## Dataset entries
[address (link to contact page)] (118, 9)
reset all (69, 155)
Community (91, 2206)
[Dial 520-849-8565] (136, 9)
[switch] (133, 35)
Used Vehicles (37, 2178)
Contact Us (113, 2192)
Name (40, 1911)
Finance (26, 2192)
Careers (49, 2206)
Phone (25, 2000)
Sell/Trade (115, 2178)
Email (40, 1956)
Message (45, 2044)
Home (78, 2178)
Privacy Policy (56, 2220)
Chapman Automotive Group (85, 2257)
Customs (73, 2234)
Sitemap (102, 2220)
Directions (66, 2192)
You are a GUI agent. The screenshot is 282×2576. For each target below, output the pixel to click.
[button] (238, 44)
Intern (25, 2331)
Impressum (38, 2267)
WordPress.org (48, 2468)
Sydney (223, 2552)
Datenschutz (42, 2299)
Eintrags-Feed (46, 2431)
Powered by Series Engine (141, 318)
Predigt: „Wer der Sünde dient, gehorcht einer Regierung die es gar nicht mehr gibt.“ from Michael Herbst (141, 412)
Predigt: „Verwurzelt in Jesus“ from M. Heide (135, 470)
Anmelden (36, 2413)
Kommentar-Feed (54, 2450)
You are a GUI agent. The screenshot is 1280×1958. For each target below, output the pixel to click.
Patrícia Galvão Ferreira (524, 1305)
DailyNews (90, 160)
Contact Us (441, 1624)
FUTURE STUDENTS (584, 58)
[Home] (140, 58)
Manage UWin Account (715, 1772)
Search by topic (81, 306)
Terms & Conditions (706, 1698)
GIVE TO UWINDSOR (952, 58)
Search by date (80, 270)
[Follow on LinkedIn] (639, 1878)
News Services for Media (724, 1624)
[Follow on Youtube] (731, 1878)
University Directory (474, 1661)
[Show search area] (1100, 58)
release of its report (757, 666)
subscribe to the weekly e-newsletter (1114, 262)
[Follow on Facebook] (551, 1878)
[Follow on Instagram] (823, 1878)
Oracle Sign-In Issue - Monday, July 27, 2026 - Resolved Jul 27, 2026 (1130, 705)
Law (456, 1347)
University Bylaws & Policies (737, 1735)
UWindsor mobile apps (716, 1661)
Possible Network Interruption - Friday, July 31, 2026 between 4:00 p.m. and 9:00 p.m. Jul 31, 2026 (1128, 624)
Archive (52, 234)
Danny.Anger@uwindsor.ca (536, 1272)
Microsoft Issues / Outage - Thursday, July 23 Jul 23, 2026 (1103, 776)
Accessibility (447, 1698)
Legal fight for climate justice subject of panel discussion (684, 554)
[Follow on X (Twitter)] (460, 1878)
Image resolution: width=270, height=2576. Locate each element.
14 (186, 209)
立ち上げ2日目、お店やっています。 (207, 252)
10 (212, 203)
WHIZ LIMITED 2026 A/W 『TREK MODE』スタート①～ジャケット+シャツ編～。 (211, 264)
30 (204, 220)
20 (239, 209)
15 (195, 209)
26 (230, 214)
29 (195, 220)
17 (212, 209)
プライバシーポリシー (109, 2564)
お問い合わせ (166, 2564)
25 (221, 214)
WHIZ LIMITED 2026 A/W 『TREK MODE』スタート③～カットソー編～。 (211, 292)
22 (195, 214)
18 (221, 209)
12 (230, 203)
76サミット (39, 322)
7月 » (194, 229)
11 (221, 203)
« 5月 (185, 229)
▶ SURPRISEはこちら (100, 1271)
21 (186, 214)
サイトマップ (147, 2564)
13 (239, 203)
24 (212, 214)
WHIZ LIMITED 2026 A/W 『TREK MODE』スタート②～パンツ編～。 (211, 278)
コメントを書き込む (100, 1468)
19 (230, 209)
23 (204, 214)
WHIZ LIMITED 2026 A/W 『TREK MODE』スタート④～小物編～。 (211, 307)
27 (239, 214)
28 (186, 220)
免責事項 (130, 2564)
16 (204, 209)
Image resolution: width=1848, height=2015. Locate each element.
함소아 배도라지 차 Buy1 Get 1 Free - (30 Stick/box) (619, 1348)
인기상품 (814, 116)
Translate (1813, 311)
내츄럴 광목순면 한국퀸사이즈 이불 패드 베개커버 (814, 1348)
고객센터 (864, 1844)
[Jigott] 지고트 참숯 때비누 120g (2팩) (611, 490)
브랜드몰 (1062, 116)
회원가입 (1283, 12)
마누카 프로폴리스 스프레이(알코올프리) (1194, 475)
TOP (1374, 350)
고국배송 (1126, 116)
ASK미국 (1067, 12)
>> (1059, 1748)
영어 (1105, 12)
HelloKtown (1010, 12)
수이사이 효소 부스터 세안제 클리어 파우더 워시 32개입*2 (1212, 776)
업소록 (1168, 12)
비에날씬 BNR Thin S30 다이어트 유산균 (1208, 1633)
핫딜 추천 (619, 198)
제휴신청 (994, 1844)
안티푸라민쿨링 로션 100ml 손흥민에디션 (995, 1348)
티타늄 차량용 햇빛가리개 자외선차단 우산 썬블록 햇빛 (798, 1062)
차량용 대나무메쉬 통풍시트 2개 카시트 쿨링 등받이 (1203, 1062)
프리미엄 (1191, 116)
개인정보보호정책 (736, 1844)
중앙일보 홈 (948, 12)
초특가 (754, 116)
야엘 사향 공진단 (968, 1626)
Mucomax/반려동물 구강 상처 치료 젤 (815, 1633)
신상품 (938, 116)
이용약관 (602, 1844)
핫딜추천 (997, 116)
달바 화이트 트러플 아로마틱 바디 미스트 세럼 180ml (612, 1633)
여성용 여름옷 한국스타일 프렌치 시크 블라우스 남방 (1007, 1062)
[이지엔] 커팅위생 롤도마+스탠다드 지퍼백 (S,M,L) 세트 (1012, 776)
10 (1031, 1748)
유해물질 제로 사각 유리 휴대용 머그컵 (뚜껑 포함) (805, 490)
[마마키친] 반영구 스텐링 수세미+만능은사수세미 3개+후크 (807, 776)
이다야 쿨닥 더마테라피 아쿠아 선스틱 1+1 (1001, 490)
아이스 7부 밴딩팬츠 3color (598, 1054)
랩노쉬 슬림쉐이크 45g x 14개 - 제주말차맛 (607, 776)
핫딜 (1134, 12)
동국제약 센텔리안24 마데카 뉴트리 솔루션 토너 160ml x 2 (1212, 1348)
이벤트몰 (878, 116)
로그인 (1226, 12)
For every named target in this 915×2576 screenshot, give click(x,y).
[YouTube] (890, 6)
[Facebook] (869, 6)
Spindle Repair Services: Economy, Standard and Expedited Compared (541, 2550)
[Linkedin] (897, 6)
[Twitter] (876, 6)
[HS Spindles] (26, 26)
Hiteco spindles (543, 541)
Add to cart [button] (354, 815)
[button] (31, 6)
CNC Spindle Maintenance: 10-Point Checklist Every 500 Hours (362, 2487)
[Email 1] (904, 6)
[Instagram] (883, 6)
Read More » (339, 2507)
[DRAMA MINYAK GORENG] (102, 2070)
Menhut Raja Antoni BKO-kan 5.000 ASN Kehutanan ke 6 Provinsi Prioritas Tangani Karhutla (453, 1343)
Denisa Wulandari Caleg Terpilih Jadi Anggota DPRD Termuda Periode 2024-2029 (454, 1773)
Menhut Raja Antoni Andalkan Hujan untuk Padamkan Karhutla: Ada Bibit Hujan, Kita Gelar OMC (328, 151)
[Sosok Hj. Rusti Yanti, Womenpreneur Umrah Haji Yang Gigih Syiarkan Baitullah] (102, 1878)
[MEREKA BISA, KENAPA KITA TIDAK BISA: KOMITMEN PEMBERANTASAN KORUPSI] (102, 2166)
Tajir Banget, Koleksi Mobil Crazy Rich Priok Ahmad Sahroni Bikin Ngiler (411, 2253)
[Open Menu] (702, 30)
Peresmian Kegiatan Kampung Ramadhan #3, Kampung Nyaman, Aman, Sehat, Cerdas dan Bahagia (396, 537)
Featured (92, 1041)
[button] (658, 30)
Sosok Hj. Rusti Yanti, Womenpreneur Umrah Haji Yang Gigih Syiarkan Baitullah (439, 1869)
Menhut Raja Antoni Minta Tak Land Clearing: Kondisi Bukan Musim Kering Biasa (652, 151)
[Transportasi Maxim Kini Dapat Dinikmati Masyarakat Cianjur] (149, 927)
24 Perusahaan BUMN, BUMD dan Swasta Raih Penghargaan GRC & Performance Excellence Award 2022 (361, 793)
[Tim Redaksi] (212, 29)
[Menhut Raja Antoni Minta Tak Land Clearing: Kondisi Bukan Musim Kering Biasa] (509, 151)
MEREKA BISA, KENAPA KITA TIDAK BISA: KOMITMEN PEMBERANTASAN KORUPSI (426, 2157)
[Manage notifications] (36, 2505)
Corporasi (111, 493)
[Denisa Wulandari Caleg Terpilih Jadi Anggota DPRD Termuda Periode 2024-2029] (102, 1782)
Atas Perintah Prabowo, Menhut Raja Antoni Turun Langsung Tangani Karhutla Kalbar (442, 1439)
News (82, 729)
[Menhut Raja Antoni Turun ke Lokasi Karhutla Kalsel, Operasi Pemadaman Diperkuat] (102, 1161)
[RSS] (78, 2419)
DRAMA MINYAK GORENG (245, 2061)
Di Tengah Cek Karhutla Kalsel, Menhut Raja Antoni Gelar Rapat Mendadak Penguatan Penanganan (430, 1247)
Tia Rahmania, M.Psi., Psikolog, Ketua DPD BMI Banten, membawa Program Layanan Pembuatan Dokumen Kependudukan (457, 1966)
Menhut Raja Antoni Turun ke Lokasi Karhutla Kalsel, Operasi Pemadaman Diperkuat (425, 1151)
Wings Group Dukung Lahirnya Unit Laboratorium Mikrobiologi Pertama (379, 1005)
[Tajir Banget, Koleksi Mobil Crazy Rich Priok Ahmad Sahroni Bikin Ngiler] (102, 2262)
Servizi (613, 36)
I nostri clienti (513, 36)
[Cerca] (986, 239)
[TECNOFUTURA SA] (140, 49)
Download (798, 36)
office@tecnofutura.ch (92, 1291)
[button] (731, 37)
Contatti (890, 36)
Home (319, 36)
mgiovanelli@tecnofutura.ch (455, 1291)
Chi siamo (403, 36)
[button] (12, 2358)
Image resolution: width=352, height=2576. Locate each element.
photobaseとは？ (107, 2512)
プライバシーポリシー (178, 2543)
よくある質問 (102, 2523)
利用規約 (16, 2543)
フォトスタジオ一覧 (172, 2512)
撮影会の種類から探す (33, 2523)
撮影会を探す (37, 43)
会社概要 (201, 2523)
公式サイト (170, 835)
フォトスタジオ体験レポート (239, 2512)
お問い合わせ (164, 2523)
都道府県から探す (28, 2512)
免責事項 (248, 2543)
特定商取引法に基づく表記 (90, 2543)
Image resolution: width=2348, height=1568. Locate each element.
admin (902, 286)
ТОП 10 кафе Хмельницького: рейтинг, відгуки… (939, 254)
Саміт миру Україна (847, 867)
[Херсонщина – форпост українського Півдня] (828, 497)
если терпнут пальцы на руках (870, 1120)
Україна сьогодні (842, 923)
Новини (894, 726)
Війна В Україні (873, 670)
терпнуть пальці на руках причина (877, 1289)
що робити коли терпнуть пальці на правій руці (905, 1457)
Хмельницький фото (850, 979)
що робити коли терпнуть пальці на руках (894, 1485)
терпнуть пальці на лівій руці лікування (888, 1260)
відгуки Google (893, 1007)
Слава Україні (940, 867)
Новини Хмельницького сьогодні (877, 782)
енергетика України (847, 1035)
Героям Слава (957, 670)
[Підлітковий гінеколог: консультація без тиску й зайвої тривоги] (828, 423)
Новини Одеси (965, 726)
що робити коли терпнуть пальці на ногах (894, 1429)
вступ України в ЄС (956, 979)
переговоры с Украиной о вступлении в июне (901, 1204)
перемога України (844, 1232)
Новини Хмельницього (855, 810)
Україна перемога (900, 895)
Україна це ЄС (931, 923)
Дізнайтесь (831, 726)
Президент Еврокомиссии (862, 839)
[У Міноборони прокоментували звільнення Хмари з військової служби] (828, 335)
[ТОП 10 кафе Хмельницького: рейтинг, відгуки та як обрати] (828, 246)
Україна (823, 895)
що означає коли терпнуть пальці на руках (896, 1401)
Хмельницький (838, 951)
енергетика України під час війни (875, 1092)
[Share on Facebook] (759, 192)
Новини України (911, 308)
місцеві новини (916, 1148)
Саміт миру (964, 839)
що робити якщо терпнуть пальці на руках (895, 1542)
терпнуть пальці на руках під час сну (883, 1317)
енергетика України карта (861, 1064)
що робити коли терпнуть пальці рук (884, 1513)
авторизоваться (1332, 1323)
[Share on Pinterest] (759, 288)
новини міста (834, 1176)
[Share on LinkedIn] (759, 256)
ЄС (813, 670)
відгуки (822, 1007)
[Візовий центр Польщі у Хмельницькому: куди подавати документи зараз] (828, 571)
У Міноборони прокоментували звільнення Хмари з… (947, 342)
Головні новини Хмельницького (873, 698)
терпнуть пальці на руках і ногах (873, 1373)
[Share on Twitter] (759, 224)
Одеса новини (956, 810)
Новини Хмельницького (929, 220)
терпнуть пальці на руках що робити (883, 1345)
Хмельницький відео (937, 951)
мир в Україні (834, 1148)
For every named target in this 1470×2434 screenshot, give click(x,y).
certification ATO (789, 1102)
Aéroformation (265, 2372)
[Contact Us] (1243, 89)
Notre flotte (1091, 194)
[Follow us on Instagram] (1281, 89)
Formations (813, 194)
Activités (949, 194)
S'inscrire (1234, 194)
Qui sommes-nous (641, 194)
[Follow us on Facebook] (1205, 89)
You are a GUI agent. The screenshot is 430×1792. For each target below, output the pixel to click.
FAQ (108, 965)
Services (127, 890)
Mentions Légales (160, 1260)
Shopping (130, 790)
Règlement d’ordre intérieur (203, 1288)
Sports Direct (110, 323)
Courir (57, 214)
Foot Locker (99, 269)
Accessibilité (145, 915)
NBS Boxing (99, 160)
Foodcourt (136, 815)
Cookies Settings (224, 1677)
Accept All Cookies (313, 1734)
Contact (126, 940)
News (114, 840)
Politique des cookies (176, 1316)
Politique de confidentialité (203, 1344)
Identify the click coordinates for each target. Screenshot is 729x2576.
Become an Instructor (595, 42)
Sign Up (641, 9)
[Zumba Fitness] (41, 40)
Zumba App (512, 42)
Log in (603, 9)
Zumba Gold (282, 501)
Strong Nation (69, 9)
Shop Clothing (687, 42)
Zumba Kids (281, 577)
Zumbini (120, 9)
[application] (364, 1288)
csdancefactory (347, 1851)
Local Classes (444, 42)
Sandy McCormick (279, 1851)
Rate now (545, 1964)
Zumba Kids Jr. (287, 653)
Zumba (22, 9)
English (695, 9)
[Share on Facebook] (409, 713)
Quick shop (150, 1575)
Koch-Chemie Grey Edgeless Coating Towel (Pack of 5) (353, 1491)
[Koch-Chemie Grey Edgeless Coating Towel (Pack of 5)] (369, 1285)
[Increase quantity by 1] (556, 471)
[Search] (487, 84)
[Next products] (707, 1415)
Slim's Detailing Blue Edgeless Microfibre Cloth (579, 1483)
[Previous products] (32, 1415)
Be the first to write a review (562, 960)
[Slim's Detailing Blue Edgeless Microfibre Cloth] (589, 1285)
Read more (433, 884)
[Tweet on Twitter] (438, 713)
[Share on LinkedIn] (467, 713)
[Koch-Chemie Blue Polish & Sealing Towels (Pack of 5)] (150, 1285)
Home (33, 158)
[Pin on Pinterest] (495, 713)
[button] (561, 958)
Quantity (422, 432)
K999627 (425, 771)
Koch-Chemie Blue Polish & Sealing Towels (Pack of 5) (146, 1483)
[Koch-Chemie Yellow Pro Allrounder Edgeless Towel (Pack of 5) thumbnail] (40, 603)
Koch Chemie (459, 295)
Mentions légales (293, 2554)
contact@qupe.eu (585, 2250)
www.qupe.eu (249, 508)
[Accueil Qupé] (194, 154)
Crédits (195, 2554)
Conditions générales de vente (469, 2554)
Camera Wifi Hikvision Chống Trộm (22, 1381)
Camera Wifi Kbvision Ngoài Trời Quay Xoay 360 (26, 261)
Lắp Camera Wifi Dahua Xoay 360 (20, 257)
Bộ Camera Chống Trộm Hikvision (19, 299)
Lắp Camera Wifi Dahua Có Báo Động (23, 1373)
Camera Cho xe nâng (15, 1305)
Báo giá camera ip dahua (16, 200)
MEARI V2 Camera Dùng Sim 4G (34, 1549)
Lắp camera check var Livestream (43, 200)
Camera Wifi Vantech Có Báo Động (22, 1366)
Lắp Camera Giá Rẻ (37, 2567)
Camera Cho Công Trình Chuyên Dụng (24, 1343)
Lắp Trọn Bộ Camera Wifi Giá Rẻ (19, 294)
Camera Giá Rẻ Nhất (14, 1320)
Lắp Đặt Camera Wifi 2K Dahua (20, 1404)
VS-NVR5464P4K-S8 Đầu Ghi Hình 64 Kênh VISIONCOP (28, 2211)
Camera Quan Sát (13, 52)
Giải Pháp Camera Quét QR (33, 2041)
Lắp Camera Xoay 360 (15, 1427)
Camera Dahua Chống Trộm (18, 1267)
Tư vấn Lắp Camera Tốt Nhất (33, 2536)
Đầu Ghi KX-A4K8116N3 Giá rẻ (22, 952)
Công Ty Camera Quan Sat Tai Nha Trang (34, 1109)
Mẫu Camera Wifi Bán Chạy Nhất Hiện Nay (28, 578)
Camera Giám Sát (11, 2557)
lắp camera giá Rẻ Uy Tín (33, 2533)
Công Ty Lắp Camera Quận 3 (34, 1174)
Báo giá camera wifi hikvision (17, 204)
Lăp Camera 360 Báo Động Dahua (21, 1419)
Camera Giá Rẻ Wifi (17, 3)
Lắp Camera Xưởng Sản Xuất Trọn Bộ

## WHAT THIS TASK INVOLVES
Once you find the line containing "[Follow on Youtube] (731, 1878)", stop: reproduce exactly that line and every line of the data before it, and nothing else.

## WORKED SOLUTION
[address (link to contact page)] (118, 9)
reset all (69, 155)
Community (91, 2206)
[Dial 520-849-8565] (136, 9)
[switch] (133, 35)
Used Vehicles (37, 2178)
Contact Us (113, 2192)
Name (40, 1911)
Finance (26, 2192)
Careers (49, 2206)
Phone (25, 2000)
Sell/Trade (115, 2178)
Email (40, 1956)
Message (45, 2044)
Home (78, 2178)
Privacy Policy (56, 2220)
Chapman Automotive Group (85, 2257)
Customs (73, 2234)
Sitemap (102, 2220)
Directions (66, 2192)
You are a GUI agent. The screenshot is 282×2576. For each target below, output the pixel to click.
[button] (238, 44)
Intern (25, 2331)
Impressum (38, 2267)
WordPress.org (48, 2468)
Sydney (223, 2552)
Datenschutz (42, 2299)
Eintrags-Feed (46, 2431)
Powered by Series Engine (141, 318)
Predigt: „Wer der Sünde dient, gehorcht einer Regierung die es gar nicht mehr gibt.“ from Michael Herbst (141, 412)
Predigt: „Verwurzelt in Jesus“ from M. Heide (135, 470)
Anmelden (36, 2413)
Kommentar-Feed (54, 2450)
You are a GUI agent. The screenshot is 1280×1958. For each target below, output the pixel to click.
Patrícia Galvão Ferreira (524, 1305)
DailyNews (90, 160)
Contact Us (441, 1624)
FUTURE STUDENTS (584, 58)
[Home] (140, 58)
Manage UWin Account (715, 1772)
Search by topic (81, 306)
Terms & Conditions (706, 1698)
GIVE TO UWINDSOR (952, 58)
Search by date (80, 270)
[Follow on LinkedIn] (639, 1878)
News Services for Media (724, 1624)
[Follow on Youtube] (731, 1878)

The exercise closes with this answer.